__Input data__.
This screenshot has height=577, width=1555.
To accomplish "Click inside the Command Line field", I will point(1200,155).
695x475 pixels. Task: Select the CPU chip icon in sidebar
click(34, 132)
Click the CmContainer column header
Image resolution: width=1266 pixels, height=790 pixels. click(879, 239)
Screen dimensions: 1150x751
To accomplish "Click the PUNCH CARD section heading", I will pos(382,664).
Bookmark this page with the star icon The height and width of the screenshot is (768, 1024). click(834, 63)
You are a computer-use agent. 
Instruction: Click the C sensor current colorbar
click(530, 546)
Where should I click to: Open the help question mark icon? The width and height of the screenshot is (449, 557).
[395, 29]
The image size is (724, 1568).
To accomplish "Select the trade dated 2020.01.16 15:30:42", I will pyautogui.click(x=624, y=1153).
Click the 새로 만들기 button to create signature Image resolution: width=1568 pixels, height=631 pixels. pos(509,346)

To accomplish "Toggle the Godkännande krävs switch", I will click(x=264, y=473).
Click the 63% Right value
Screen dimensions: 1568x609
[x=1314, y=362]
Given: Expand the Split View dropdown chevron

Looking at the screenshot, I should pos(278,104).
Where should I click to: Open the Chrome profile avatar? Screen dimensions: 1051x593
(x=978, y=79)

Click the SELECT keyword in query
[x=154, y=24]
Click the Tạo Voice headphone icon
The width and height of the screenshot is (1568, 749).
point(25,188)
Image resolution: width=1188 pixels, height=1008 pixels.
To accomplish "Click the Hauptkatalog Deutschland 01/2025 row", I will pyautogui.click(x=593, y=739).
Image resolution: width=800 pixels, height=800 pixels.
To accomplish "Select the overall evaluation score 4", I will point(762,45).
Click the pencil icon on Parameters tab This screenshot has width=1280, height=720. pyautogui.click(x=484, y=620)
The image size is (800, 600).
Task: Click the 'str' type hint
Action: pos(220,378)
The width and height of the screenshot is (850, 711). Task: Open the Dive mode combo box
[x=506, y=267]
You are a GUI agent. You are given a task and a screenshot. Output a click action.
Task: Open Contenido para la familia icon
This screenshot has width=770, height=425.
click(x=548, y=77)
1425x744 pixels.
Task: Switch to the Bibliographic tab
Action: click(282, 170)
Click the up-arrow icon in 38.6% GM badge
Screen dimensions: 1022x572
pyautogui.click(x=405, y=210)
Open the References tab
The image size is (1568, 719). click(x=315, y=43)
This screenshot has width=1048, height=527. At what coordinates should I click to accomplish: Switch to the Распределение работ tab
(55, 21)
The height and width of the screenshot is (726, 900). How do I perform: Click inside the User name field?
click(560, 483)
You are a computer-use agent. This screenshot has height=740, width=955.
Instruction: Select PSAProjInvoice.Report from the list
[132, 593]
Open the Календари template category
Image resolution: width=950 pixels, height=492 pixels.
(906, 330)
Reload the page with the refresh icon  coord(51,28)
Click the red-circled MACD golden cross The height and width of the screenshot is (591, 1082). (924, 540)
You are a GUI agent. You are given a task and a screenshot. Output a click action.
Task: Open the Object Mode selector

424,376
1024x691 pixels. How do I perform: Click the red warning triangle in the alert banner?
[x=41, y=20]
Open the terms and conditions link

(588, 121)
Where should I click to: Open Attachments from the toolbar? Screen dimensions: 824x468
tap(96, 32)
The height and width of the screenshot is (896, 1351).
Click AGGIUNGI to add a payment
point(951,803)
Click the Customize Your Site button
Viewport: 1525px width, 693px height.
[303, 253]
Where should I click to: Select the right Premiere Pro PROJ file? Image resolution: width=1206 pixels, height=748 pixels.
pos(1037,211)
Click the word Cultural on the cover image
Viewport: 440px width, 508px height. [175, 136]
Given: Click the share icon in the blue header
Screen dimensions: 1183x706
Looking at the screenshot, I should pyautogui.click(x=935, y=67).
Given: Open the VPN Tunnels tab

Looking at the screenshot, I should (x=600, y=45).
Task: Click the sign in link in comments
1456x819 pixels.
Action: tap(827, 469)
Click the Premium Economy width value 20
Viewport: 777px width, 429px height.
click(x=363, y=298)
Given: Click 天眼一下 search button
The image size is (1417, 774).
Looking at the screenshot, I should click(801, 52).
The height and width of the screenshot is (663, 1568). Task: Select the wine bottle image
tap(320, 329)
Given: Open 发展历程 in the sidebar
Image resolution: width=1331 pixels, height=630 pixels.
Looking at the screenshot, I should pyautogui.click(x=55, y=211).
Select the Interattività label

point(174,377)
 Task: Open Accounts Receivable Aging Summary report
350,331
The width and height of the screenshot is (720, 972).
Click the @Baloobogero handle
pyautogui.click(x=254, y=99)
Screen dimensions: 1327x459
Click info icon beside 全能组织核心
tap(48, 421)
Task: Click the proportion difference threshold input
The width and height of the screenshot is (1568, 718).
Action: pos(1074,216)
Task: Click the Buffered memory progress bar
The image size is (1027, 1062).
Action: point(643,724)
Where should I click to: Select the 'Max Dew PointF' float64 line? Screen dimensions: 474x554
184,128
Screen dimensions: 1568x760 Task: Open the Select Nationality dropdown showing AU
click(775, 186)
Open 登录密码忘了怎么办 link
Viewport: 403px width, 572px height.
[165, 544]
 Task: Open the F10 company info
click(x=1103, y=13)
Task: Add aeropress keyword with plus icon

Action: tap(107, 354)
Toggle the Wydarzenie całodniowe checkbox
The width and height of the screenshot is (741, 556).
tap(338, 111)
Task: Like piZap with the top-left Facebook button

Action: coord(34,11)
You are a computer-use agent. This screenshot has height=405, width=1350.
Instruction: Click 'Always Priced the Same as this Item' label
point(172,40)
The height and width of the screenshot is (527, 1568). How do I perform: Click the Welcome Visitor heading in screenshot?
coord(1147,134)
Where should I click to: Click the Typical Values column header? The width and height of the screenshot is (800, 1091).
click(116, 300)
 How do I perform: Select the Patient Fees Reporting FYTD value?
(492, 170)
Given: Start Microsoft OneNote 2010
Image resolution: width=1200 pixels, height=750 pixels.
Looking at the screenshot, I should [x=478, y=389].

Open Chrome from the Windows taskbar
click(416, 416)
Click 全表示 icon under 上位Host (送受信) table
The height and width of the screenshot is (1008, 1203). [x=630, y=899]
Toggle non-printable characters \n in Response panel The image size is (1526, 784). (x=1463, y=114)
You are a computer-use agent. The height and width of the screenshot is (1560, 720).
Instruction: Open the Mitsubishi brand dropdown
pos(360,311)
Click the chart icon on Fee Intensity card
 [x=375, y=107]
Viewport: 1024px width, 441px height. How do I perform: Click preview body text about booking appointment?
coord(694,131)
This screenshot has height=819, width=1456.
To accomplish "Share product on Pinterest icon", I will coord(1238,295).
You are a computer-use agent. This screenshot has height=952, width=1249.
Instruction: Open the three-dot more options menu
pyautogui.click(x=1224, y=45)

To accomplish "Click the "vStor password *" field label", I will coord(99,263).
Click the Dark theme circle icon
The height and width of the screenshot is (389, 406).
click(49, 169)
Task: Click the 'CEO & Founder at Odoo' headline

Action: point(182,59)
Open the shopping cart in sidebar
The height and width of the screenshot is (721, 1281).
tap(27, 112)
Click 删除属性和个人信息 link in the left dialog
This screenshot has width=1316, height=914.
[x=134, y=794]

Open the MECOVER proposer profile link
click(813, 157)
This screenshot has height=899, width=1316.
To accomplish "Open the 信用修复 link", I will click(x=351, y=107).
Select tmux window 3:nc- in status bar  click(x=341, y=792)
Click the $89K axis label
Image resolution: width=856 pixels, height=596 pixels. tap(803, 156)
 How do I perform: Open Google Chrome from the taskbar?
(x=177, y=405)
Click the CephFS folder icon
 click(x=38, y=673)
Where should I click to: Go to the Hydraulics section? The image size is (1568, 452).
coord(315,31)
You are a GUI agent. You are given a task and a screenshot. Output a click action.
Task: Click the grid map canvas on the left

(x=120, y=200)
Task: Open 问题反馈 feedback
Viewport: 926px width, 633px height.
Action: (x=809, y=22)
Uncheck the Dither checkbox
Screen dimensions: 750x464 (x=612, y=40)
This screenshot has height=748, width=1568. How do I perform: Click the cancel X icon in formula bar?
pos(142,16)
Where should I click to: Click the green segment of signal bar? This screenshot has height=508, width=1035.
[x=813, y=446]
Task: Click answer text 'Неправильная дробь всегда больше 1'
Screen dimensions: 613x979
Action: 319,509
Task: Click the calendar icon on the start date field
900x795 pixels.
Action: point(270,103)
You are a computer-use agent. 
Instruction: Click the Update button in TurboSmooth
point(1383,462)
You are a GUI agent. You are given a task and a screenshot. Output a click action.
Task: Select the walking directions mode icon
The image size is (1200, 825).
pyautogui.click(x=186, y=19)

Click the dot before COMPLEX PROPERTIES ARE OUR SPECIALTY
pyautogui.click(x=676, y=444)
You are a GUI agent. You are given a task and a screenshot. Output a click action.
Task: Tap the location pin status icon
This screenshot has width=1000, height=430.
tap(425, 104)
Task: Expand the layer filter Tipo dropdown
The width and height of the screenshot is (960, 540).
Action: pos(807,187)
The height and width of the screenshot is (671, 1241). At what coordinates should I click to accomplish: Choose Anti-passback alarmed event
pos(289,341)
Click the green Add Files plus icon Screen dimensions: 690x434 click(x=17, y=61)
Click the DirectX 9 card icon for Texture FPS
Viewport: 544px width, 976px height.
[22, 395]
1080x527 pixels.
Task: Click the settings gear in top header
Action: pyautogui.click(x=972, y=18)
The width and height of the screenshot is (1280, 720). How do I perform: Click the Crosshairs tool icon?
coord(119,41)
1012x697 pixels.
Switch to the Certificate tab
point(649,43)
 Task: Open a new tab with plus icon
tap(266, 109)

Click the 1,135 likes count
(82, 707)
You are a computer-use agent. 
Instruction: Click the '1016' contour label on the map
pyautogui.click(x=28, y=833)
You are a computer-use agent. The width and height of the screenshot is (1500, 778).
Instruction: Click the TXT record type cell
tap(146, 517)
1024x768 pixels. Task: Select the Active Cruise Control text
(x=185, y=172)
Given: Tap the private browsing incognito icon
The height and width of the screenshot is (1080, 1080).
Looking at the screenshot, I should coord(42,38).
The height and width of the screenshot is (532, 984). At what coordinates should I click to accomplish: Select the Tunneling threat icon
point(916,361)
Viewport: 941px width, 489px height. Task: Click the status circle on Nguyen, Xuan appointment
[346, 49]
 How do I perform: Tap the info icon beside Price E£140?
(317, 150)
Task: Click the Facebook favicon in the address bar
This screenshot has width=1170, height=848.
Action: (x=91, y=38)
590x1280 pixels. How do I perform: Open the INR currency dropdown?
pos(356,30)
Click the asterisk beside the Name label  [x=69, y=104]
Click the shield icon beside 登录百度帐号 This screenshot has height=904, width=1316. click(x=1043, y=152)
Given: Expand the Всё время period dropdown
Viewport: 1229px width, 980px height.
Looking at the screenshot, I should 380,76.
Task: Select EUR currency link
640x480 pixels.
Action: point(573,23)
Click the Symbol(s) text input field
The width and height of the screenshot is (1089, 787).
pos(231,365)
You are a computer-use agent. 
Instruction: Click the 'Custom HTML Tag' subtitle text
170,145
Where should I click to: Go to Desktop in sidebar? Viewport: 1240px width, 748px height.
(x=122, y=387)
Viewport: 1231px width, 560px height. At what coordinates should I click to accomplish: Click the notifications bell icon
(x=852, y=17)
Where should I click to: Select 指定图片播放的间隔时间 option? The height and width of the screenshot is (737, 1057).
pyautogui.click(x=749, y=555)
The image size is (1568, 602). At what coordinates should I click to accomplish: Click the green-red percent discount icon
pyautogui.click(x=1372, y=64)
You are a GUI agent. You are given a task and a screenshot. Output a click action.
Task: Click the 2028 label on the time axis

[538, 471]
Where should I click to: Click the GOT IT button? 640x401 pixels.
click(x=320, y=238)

__Problem statement__.
Of the entries listed above, reproduce only the lines starting at the line containing "Click the SELECT keyword in query" and ending at the line containing "Image resolution: width=1188". Include both, exactly as they stand.

__Exercise result__.
Click the SELECT keyword in query
[x=154, y=24]
Click the Tạo Voice headphone icon
The width and height of the screenshot is (1568, 749).
point(25,188)
Image resolution: width=1188 pixels, height=1008 pixels.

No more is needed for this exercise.